Several recent announcements of new office building starts in Texas and Oklahoma point to developers’ renewed faith in the growth of key leasing markets come 2010-2012.
Earlier this month, Trammell Crow Co. and Principal Real Estate Investors broke ground on an 871,000 sq. ft. office building dubbed Discovery Tower at 1501 McKinney Street. The site sits next to Discovery Green, a new 12-acre, $122 million downtown park across from the George R. Brown Convention Center, which is set to open April 13.
Discovery Tower will be the first LEED Gold certified office building ever constructed in the city’s central business district. An adjacent 10-story parking structure is also planned.
This deal marks the second project in Houston and fifth in the United States being built under the national office development program established by Trammell Crow and Principal Real Estate Investors in 2006. The venture hopes to develop over $1 billion of Class-A office buildings across the country in the next five years. Discovery Tower will represent the largest single project undertaken in the program.
“Houston’s growth dynamics and positive office market outlook have contributed to our desire to invest in Houston as a target market,” says Rod Vogel, managing director of Principal Real Estate Investors. CB Richard Ellis is heading up the building’s leasing efforts.
This project comes at a time when Houston’s office market is among the healthiest in the country, tallying 5.7 million sq. ft. of absorption in 2007, the highest level in 10 years, according to Grubb & Ellis research. Downtown Class-A vacancies dipped under 10% for the first time since 2002. And while 3.6 million sq. ft. is scheduled to start construction in 2008, most of that space is being built in West Houston’s Energy Corridor, Westchase, and the Northwest Freeway submarkets.
CBD Class-A rates reached $35.97 per sq. ft. at year-end 2007, an increase of 43.4% for the year, according to Cushman & Wakefield.
And while observers expect a slowdown in leasing this year as tenants begin to shun higher rents, another major developer, Houston-based Hines, is ready to break ground on its own signature skyscraper, the 46-story, 940,000 sq. ft. MainPlace at 811 Main Street. Projected completion is in 2010.
Just across the Red River to the north, Oklahoma City could soon see construction begin on the tallest and most expensive building on its skyline, thanks to locally based Devon Energy Corp. The firm is planning to consolidate its 1,350 employees scattered around five downtown buildings into a new 1 million sq. ft., $350 million corporate headquarters with a proposed 2012 completion date.

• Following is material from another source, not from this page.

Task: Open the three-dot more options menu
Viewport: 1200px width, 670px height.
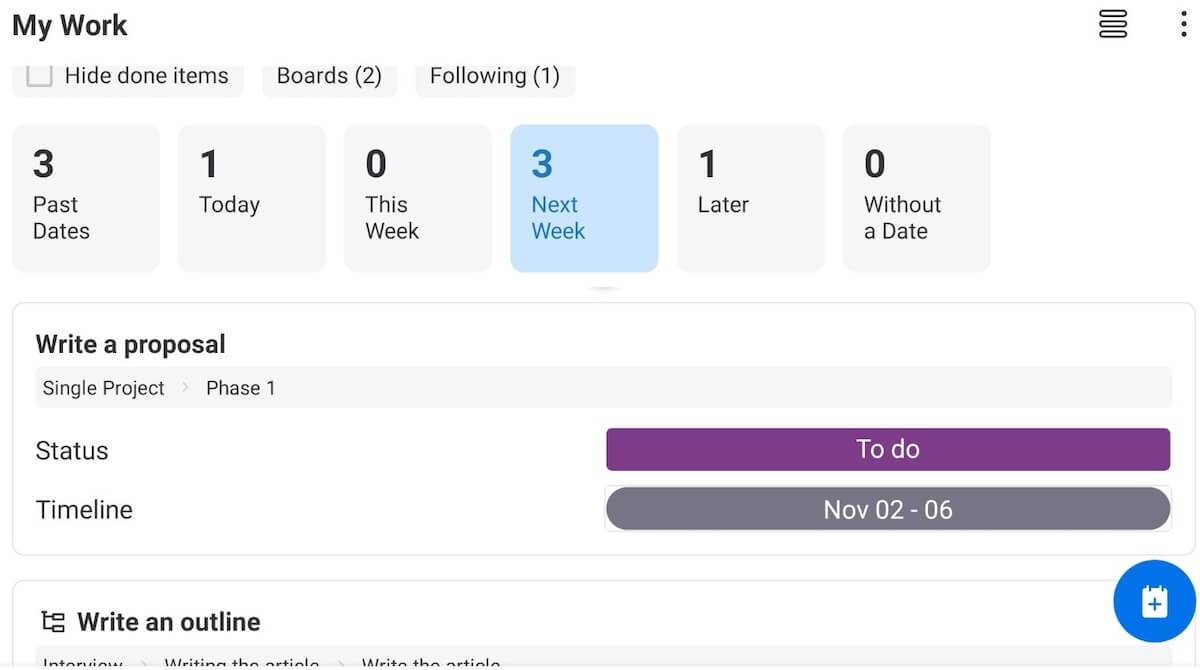Action: [x=1183, y=24]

Oklahoma City hasn’t seen anything like this in over three decades. The last downtown corporate headquarters was completed 35 years ago by fellow oil firm Kerr-McKee, and the last major multitenant office building constructed downtown was the 785,000 sq. ft. Leadership Square in 1982.
Until Devon’s announcement, the pipeline for new downtown office space was empty. Oklahoma City’s entire CBD is 5.5 million sq. ft. and saw only 74,000 sq. ft. of absorption in 2007.

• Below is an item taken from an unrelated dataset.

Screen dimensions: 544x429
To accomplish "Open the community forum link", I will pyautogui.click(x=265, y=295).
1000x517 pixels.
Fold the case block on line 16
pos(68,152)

Historically speaking, downtown Oklahoma City’s office market is tight. According to Grubb & Ellis/Levy Beffort, downtown recorded the lowest vacancy rate in over six years at 29.3% in fourth quarter of 2007. This is the second consecutive quarter the CBD has reached a six-year low. This trend is expected to continue as activity remains brisk. Average Class-A rates of $17 per sq. ft. are steady while Class-B rents of $13.99 per sq. ft. have increased slightly. These rents are not expected to change much for 2008.

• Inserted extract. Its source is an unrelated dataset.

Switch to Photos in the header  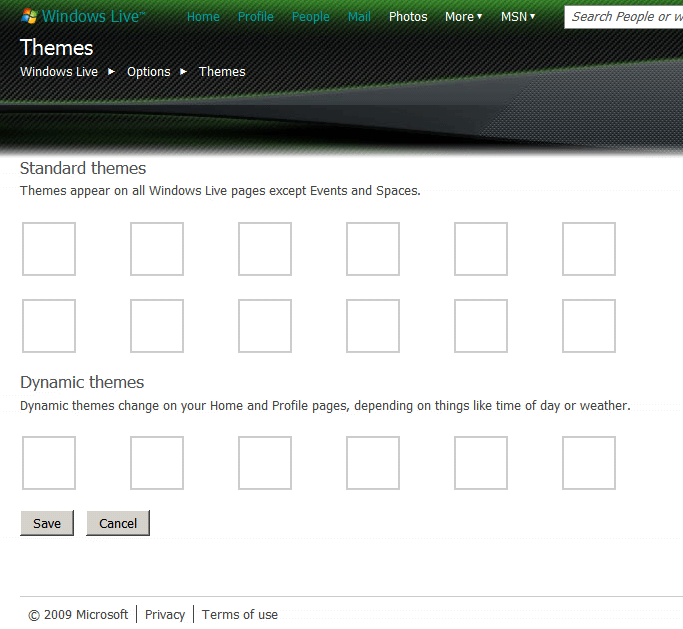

Founded in 1971, Devon is a leading oil & gas exploration and production company based in Oklahoma City and the largest company in the state, with a market cap of more than $44.5 billion and 5,000 employees worldwide. Riding the recent surge in oil prices, its profits doubled to $1.31 billion by year-end 2007.
Devon’s new project will likely redefine the upper echelons of Class-A space in Oklahoma’s capital city, with construction costs estimated at $150 to $200 per sq. ft. The company is also hoping to have the new structure LEED certified.
The flip-side of the shiny new icon sees many local brokers worried about how quickly the market can absorb the 670,000 sq. ft. Devon is vacating for its new home. The good news — at least there are four years to think about it.